::: PROVIDED DATA
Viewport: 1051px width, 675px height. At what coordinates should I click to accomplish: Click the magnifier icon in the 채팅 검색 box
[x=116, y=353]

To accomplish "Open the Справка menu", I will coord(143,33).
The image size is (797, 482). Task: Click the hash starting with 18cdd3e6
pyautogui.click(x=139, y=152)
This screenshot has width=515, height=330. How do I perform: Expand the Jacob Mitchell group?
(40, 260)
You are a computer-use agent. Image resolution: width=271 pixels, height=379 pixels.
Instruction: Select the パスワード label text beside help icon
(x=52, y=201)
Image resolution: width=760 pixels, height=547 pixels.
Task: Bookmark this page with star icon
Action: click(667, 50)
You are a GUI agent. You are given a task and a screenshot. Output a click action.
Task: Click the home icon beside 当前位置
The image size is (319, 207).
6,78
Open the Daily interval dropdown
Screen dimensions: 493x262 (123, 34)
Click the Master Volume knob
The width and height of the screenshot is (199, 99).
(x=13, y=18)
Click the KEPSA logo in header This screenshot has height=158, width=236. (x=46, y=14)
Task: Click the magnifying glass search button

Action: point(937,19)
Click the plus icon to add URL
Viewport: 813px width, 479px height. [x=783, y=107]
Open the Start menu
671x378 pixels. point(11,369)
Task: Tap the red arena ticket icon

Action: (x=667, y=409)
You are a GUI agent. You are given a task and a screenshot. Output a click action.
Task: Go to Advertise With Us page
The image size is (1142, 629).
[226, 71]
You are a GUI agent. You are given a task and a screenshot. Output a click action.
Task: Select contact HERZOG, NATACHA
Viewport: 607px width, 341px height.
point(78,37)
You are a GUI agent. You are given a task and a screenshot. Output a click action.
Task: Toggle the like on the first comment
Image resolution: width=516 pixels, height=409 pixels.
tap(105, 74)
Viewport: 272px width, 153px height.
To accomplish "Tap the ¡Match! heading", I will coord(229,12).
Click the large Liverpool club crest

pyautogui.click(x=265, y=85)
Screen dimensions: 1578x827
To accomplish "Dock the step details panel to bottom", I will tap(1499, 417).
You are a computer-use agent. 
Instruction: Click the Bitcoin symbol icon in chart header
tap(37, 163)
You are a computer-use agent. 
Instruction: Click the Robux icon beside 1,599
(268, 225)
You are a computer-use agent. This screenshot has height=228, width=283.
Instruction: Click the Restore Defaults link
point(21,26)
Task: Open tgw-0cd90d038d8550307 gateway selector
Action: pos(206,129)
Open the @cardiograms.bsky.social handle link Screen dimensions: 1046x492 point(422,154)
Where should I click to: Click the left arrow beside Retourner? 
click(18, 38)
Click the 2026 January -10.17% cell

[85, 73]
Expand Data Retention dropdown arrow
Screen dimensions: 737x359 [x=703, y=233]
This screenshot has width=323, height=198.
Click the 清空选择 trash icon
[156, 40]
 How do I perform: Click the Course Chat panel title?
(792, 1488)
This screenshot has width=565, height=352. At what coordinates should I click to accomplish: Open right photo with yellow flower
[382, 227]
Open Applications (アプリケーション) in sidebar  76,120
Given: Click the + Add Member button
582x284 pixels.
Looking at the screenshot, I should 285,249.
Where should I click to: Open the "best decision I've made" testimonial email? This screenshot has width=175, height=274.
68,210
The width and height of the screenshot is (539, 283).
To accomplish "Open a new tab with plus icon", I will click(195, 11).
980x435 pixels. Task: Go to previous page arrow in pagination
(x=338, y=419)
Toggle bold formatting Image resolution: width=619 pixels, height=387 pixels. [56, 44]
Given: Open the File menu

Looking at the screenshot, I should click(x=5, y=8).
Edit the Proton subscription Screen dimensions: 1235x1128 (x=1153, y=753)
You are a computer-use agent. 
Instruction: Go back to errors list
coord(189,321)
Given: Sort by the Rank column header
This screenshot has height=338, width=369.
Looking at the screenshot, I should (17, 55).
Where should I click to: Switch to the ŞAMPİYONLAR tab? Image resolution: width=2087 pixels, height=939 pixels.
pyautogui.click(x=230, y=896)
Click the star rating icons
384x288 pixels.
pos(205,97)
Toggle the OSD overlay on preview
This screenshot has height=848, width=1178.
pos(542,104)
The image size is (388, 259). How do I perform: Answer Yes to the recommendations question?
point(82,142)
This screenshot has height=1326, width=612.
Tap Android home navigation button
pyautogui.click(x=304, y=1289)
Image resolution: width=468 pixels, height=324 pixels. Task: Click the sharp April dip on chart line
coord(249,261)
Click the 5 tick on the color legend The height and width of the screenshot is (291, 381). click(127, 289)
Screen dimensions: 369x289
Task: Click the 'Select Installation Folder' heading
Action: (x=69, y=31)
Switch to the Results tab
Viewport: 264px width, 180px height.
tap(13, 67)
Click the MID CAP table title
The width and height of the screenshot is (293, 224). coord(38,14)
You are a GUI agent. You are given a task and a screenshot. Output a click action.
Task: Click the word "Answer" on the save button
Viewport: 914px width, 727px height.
::::::
• **TASK DESCRIPTION**: The answer is the full set of records, printed exactly as given.

• **ANSWER BELOW**:
Viewport: 1051px width, 675px height. At what coordinates should I click to accomplish: Click the magnifier icon in the 채팅 검색 box
[x=116, y=353]

To accomplish "Open the Справка menu", I will coord(143,33).
The image size is (797, 482). Task: Click the hash starting with 18cdd3e6
pyautogui.click(x=139, y=152)
This screenshot has width=515, height=330. How do I perform: Expand the Jacob Mitchell group?
(40, 260)
You are a computer-use agent. Image resolution: width=271 pixels, height=379 pixels.
Instruction: Select the パスワード label text beside help icon
(x=52, y=201)
Image resolution: width=760 pixels, height=547 pixels.
Task: Bookmark this page with star icon
Action: click(667, 50)
You are a GUI agent. You are given a task and a screenshot. Output a click action.
Task: Click the home icon beside 当前位置
The image size is (319, 207).
6,78
Open the Daily interval dropdown
Screen dimensions: 493x262 (123, 34)
Click the Master Volume knob
The width and height of the screenshot is (199, 99).
(x=13, y=18)
Click the KEPSA logo in header This screenshot has height=158, width=236. (x=46, y=14)
Task: Click the magnifying glass search button

Action: point(937,19)
Click the plus icon to add URL
Viewport: 813px width, 479px height. [x=783, y=107]
Open the Start menu
671x378 pixels. point(11,369)
Task: Tap the red arena ticket icon

Action: (x=667, y=409)
You are a GUI agent. You are given a task and a screenshot. Output a click action.
Task: Go to Advertise With Us page
The image size is (1142, 629).
[226, 71]
You are a GUI agent. You are given a task and a screenshot. Output a click action.
Task: Select contact HERZOG, NATACHA
Viewport: 607px width, 341px height.
point(78,37)
You are a GUI agent. You are given a task and a screenshot. Output a click action.
Task: Toggle the like on the first comment
Image resolution: width=516 pixels, height=409 pixels.
tap(105, 74)
Viewport: 272px width, 153px height.
To accomplish "Tap the ¡Match! heading", I will coord(229,12).
Click the large Liverpool club crest

pyautogui.click(x=265, y=85)
Screen dimensions: 1578x827
To accomplish "Dock the step details panel to bottom", I will tap(1499, 417).
You are a computer-use agent. 
Instruction: Click the Bitcoin symbol icon in chart header
tap(37, 163)
You are a computer-use agent. 
Instruction: Click the Robux icon beside 1,599
(268, 225)
You are a computer-use agent. This screenshot has height=228, width=283.
Instruction: Click the Restore Defaults link
point(21,26)
Task: Open tgw-0cd90d038d8550307 gateway selector
Action: pos(206,129)
Open the @cardiograms.bsky.social handle link Screen dimensions: 1046x492 point(422,154)
Where should I click to: Click the left arrow beside Retourner? 
click(18, 38)
Click the 2026 January -10.17% cell

[85, 73]
Expand Data Retention dropdown arrow
Screen dimensions: 737x359 [x=703, y=233]
This screenshot has width=323, height=198.
Click the 清空选择 trash icon
[156, 40]
 How do I perform: Click the Course Chat panel title?
(792, 1488)
This screenshot has width=565, height=352. At what coordinates should I click to accomplish: Open right photo with yellow flower
[382, 227]
Open Applications (アプリケーション) in sidebar  76,120
Given: Click the + Add Member button
582x284 pixels.
Looking at the screenshot, I should 285,249.
Where should I click to: Open the "best decision I've made" testimonial email? This screenshot has width=175, height=274.
68,210
The width and height of the screenshot is (539, 283).
To accomplish "Open a new tab with plus icon", I will click(195, 11).
980x435 pixels. Task: Go to previous page arrow in pagination
(x=338, y=419)
Toggle bold formatting Image resolution: width=619 pixels, height=387 pixels. [56, 44]
Given: Open the File menu

Looking at the screenshot, I should click(x=5, y=8).
Edit the Proton subscription Screen dimensions: 1235x1128 (x=1153, y=753)
You are a computer-use agent. 
Instruction: Go back to errors list
coord(189,321)
Given: Sort by the Rank column header
This screenshot has height=338, width=369.
Looking at the screenshot, I should (17, 55).
Where should I click to: Switch to the ŞAMPİYONLAR tab? Image resolution: width=2087 pixels, height=939 pixels.
pyautogui.click(x=230, y=896)
Click the star rating icons
384x288 pixels.
pos(205,97)
Toggle the OSD overlay on preview
This screenshot has height=848, width=1178.
pos(542,104)
The image size is (388, 259). How do I perform: Answer Yes to the recommendations question?
point(82,142)
This screenshot has height=1326, width=612.
Tap Android home navigation button
pyautogui.click(x=304, y=1289)
Image resolution: width=468 pixels, height=324 pixels. Task: Click the sharp April dip on chart line
coord(249,261)
Click the 5 tick on the color legend The height and width of the screenshot is (291, 381). click(127, 289)
Screen dimensions: 369x289
Task: Click the 'Select Installation Folder' heading
Action: (x=69, y=31)
Switch to the Results tab
Viewport: 264px width, 180px height.
tap(13, 67)
Click the MID CAP table title
The width and height of the screenshot is (293, 224). coord(38,14)
You are a GUI agent. You are given a task and a screenshot. Output a click action.
Task: Click the word "Answer" on the save button
Viewport: 914px width, 727px height.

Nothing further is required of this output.